→ **Try it**
Write the records out exactly as shown. No pictures.

____ Data for this task

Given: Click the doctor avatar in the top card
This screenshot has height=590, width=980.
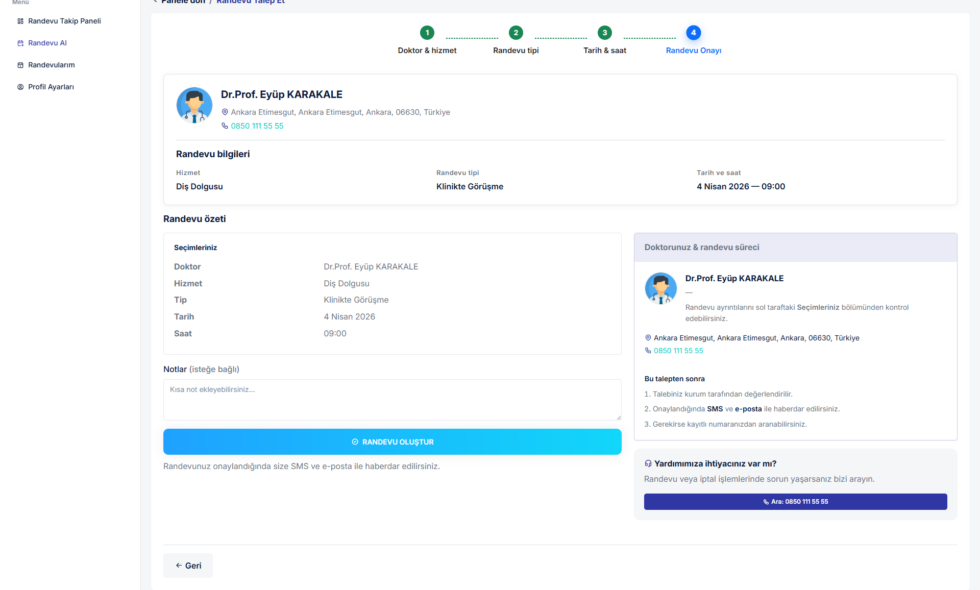Looking at the screenshot, I should (194, 105).

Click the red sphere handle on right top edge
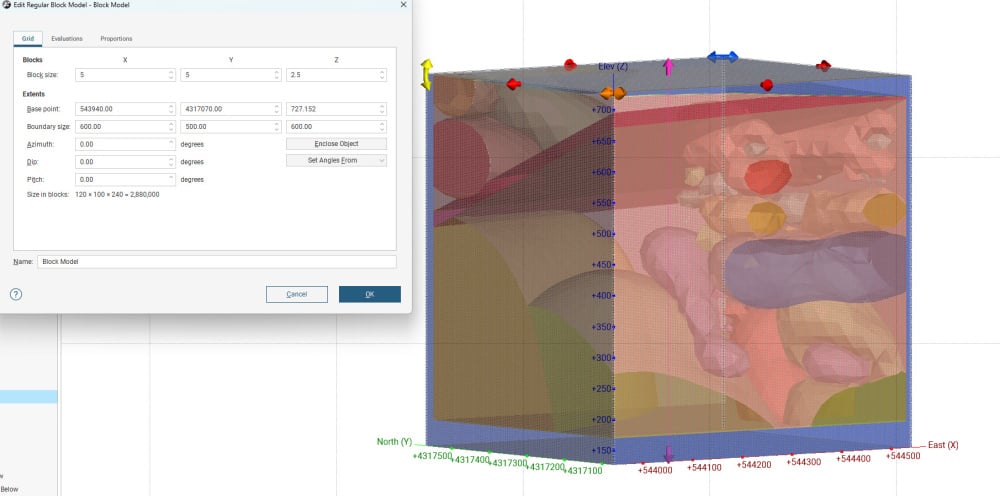click(x=767, y=85)
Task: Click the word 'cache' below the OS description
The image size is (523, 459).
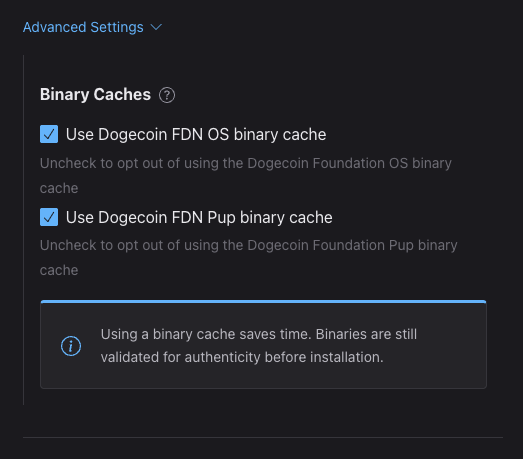Action: [x=59, y=188]
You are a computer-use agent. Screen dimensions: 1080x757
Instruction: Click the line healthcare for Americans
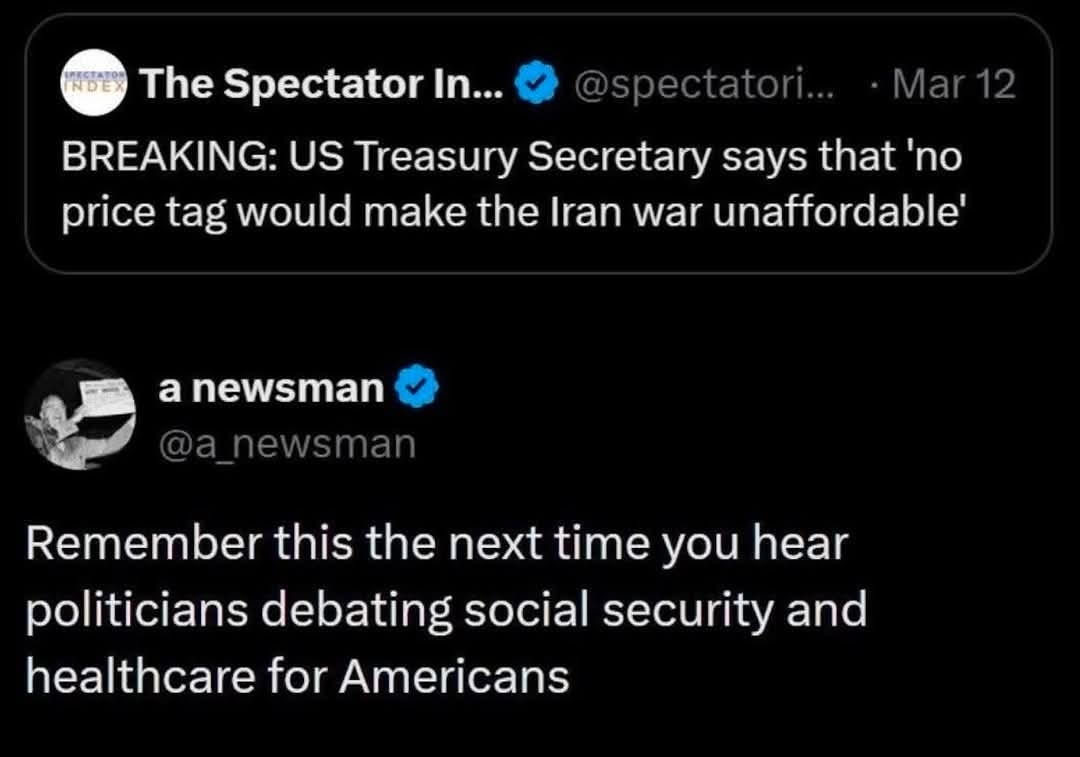tap(298, 676)
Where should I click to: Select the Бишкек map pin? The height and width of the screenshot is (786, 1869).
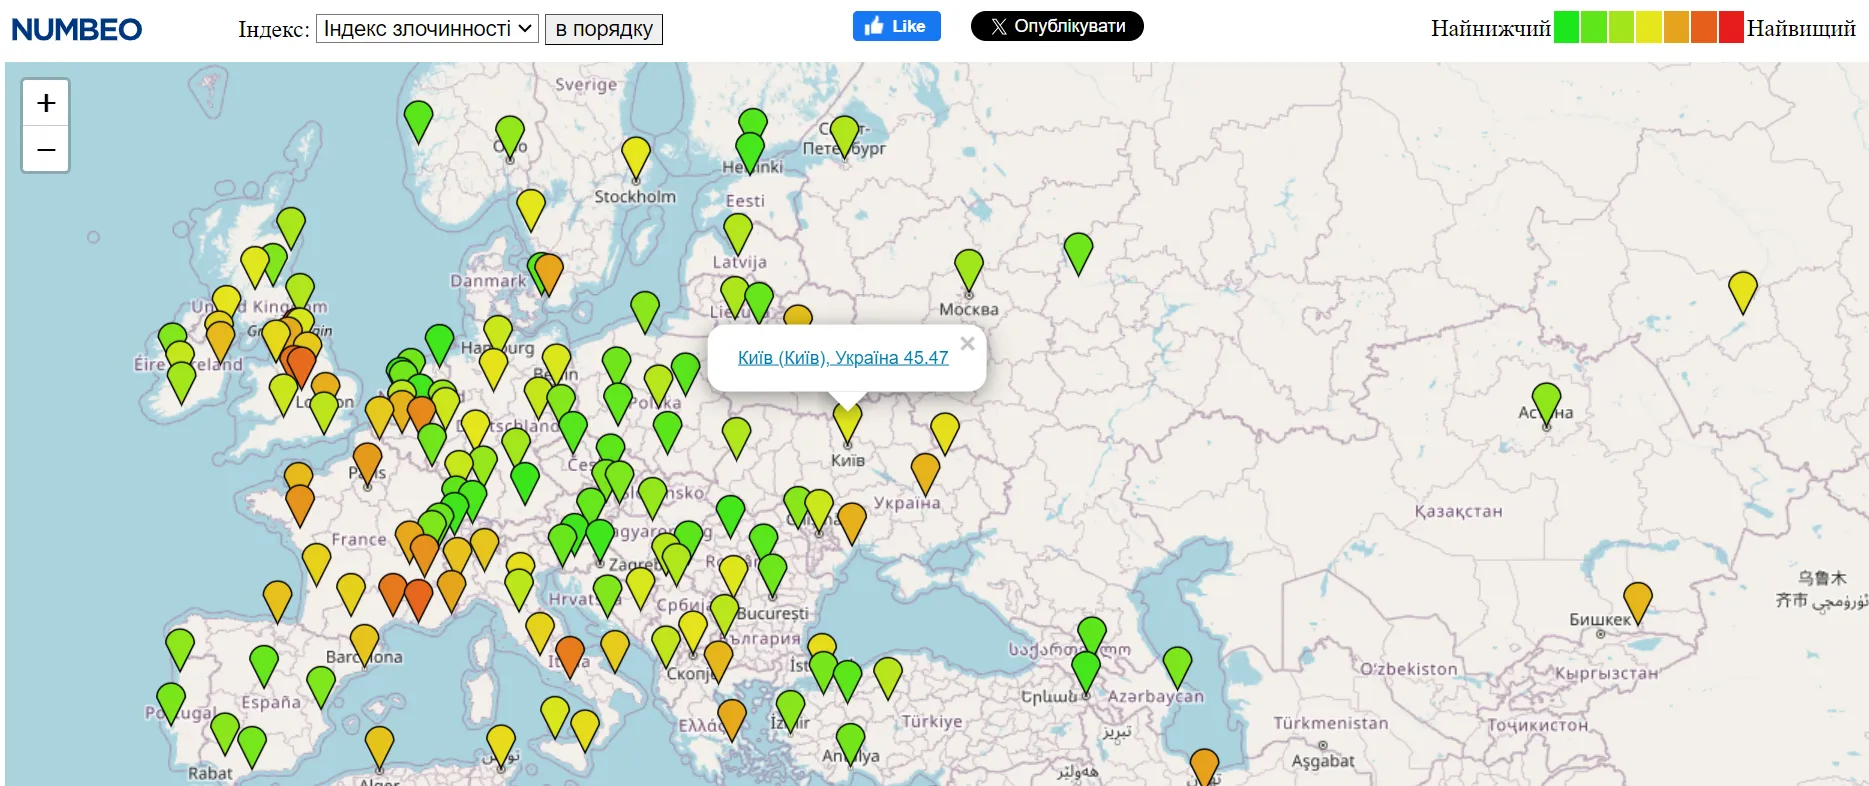(x=1637, y=600)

________

→ **Solution to the problem**
Given: Click the doctor avatar in the top card
This screenshot has height=590, width=980.
Looking at the screenshot, I should (194, 105).

Click the red sphere handle on right top edge
click(x=767, y=85)
Task: Click the word 'cache' below the OS description
The image size is (523, 459).
Action: [x=59, y=188]
You are a computer-use agent. Screen dimensions: 1080x757
Instruction: Click the line healthcare for Americans
tap(298, 676)
Where should I click to: Select the Бишкек map pin? The height and width of the screenshot is (786, 1869).
(x=1637, y=600)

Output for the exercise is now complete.